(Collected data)
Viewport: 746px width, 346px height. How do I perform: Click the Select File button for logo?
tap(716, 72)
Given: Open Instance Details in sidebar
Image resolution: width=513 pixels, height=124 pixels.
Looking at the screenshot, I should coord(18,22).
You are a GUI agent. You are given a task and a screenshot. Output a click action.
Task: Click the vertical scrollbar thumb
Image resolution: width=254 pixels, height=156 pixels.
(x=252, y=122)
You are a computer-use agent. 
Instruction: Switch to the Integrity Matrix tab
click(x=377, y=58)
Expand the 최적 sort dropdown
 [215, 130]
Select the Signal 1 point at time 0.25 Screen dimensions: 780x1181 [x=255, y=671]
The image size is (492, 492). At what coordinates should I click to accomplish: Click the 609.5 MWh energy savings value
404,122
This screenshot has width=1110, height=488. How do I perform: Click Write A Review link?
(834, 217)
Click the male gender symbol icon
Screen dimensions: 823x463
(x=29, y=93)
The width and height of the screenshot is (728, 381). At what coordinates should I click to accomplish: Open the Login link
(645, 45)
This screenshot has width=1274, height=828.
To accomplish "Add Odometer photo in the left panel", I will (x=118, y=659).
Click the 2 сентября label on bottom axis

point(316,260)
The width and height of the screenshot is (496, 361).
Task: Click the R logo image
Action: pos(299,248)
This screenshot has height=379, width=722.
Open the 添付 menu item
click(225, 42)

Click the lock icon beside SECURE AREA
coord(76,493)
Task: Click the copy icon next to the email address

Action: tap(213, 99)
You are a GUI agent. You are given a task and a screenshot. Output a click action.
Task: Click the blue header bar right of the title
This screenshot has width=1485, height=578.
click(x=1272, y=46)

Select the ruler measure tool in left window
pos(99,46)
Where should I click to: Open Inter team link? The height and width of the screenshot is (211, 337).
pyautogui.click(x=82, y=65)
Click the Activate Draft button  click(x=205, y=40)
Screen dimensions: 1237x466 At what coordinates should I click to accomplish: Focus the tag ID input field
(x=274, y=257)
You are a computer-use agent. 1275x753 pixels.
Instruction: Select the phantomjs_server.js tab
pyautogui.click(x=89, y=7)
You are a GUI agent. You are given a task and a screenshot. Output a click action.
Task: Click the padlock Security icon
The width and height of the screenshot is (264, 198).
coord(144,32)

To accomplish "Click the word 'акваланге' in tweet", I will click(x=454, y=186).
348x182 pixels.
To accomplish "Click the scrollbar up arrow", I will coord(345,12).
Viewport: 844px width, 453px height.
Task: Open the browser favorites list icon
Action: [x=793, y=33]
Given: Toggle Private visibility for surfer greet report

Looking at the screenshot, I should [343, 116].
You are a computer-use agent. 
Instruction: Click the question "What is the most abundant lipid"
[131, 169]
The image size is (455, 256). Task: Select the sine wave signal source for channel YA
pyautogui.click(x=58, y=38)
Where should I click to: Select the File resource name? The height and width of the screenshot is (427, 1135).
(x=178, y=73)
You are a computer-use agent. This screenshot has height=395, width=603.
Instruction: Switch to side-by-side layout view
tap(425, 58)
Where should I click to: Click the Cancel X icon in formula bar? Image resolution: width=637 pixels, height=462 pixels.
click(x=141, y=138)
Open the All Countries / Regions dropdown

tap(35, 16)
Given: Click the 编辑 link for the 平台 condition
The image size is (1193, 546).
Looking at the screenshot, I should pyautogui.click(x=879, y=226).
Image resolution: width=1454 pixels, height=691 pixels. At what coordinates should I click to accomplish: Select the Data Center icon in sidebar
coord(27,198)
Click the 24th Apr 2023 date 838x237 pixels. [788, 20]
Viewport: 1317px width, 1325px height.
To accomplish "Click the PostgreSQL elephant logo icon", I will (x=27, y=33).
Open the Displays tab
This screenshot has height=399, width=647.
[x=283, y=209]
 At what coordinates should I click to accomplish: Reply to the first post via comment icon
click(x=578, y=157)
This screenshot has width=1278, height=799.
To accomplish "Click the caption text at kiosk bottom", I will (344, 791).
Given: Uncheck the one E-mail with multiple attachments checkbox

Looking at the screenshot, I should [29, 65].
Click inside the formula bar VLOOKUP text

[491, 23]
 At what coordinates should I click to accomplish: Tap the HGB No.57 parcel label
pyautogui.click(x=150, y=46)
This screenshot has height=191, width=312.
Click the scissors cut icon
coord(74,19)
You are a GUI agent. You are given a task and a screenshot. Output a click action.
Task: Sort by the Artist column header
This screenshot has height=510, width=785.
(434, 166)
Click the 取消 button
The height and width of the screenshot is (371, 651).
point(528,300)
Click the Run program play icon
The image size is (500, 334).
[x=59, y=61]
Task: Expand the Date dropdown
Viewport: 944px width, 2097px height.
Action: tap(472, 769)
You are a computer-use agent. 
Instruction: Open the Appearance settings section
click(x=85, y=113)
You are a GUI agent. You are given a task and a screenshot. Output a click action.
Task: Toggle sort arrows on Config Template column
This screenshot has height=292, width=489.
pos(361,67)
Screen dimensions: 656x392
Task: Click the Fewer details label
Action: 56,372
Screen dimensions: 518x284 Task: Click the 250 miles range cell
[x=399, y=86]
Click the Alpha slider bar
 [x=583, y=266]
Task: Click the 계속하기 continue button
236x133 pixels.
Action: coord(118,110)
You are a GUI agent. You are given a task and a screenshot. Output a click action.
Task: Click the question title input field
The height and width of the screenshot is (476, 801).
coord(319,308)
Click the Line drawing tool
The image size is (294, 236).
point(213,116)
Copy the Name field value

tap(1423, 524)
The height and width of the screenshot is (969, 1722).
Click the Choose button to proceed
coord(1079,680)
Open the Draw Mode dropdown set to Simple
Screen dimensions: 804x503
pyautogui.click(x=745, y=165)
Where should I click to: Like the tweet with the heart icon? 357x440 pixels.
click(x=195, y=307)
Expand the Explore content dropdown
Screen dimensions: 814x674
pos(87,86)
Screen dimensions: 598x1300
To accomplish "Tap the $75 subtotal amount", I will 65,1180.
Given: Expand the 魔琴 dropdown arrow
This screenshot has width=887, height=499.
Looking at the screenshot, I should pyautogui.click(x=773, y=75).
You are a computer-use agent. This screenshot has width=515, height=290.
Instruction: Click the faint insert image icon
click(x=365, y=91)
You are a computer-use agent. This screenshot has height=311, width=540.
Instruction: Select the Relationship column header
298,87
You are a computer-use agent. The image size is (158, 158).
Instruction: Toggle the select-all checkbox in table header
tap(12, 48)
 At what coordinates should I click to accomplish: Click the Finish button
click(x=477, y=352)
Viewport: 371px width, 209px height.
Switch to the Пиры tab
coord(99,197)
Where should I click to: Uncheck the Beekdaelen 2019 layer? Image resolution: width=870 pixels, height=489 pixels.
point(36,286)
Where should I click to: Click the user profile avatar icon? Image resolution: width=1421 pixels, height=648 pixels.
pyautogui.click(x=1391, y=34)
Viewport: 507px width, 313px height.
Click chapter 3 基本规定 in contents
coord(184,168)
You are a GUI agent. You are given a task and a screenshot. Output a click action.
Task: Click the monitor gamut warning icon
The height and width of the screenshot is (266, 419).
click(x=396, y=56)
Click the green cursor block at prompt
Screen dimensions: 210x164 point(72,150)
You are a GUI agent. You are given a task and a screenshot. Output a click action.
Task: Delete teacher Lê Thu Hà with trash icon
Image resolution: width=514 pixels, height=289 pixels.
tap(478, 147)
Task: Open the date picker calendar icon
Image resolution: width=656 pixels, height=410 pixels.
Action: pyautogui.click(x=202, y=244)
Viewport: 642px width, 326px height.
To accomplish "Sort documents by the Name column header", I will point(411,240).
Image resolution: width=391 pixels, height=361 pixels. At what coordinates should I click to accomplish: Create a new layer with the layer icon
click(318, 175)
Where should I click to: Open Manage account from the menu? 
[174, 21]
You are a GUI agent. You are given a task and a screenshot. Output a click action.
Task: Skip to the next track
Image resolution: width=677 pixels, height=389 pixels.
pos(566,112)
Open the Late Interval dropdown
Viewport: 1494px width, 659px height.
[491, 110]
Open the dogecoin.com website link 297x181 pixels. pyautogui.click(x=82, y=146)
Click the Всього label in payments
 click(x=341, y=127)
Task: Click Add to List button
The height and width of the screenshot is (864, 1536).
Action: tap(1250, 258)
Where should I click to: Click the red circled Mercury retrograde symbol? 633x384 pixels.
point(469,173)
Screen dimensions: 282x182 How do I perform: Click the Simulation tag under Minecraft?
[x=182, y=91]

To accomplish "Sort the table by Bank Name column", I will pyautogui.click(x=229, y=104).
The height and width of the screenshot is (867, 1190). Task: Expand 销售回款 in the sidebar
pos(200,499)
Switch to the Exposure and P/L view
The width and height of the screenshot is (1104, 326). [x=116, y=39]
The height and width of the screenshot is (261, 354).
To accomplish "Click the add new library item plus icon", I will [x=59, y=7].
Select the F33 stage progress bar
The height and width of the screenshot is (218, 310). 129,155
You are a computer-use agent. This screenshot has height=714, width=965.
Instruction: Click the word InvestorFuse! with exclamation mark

◆ **What to work on**: Work out how many lines in the records above include the string "title", and provide that figure with no other text.

◆ **Reply**: 2